4 Features to Look for in a Secured Credit Card
by Christy Bieber | Published on Aug. 2, 2021
Getting the right secured card is crucial to your efforts to build credit.
Secured credit cards are an important credit-building tool.
Secured cards are a special type of credit card that requires you to make a deposit. The card issuer then gives you a credit line equal to that deposit. For example, you might have a secured card with a $500 credit limit and you'd deposit $500 into a special bank account the creditor could access if you didn't pay your bills.
Since creditors don't take any risk of nonpayment when issuing a secured card, virtually everyone can get one -- even people without a credit history or with a recent bankruptcy or foreclosure. And they can help you improve your credit score as you make payments and use them responsibly.
But there are a lot of cards out there. It's crucial that you pick the best secured credit card for you to make sure you're getting all of the benefits this card type has to offer while limiting any potential downsides. To help you find the right card, make sure you look for these four features.
1. Reporting to credit agencies
The single most important thing to look for in a secured credit card is a promise to report your borrowing behavior to each of the three major credit bureaus. Equifax, Experian, and TransUnion collect information from creditors, and this data is used to determine your credit score. But not every secured card issuer reports to them.

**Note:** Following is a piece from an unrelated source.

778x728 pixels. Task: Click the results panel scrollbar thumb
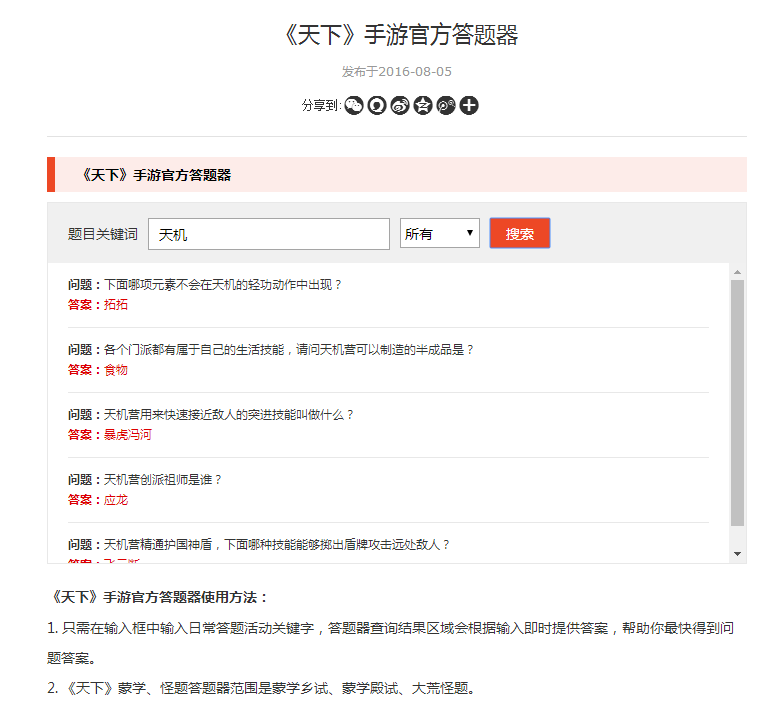(738, 400)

If your card doesn't report to the credit reporting agencies, it won't end up having any credit-building effect at all. You won't benefit from your track record of responsible borrowing behavior so you'll just be tying up your money to get a secured card for no reason -- and delaying the time when your credit gets good enough to get another card type.
2. Opportunities for regular review
Many secured card companies provide the opportunity to eventually transition to an unsecured card once you've shown you can be responsible. For example, some companies review your borrowing behavior every six months to determine if you're eligible for more credit (without an additional deposit) or for a return of your original deposit.

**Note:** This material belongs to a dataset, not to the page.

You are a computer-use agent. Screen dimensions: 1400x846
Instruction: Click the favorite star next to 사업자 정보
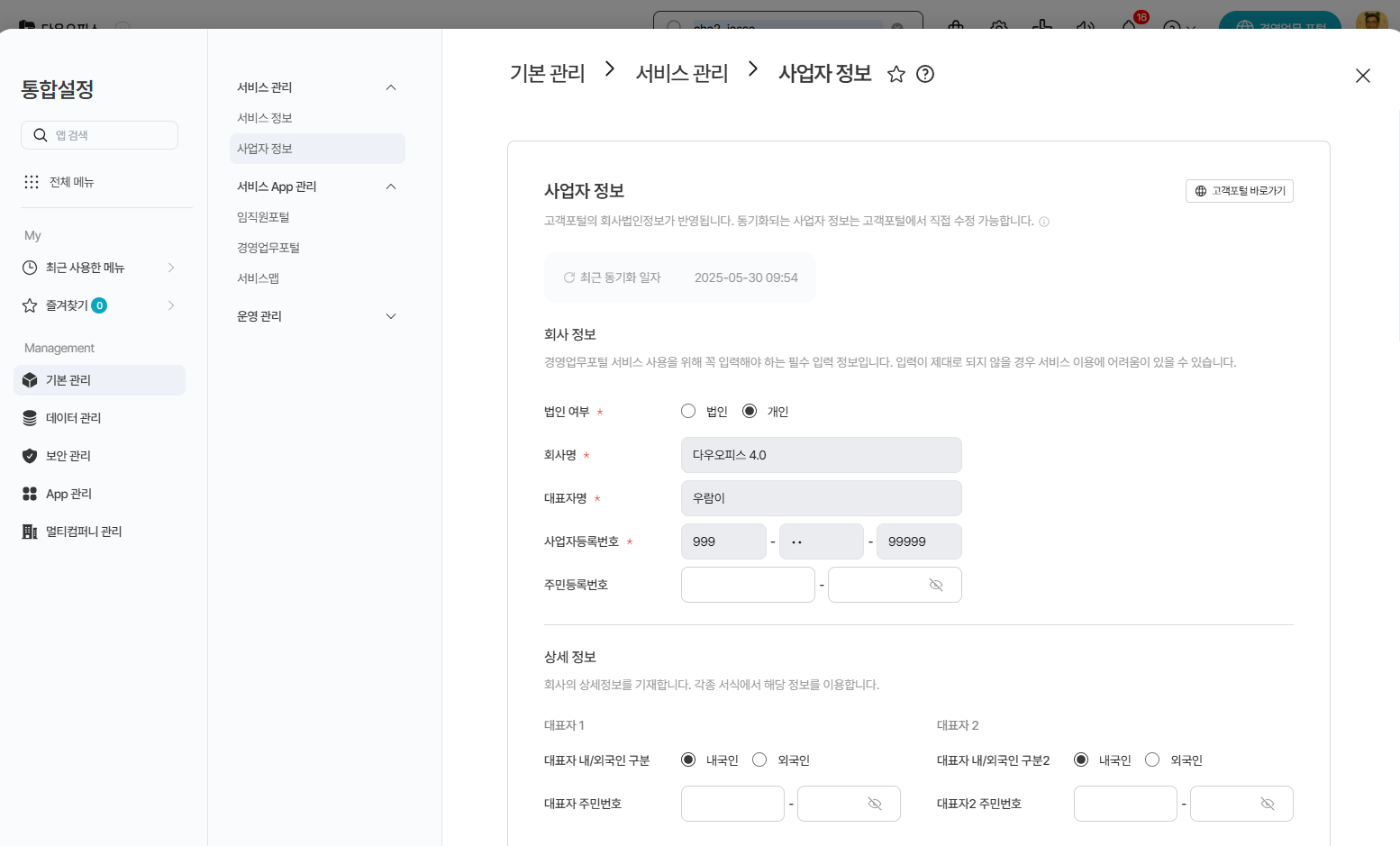pyautogui.click(x=895, y=74)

Automatic review of your borrowing behavior can help you transition more quickly to having an unsecured card without having to close your current card or apply for a new one. That's a huge benefit, since you want to get your deposit back but still be able to continue using your card to build credit.
3. No fees/low fees
There are some very expensive secured credit cards out there, which market themselves to borrowers who want to build credit fast. There are also free secured cards that don't impose this type of burden on people who are trying to improve their financial lives.
There's very little reason to pay a high fee for a secured card when there are other creditors who want to do business with you without charging you for the privilege. Avoid cards that abuse your desire to build your score.
Finally, some secured cards let you earn rewards. While the rewards you get won't be as competitive as those offered by cards exclusively available to people with great credit, they can still be a nice bonus. After all, why not get rewarded for spending you're doing anyway?
Rewards aren't the most important thing to look for -- a lack of fees and reporting to the credit agencies are far more essential. But all things created equal, if there are cards that check these other boxes and give you cash back or the chance to earn points or miles, don't pass up this great perk.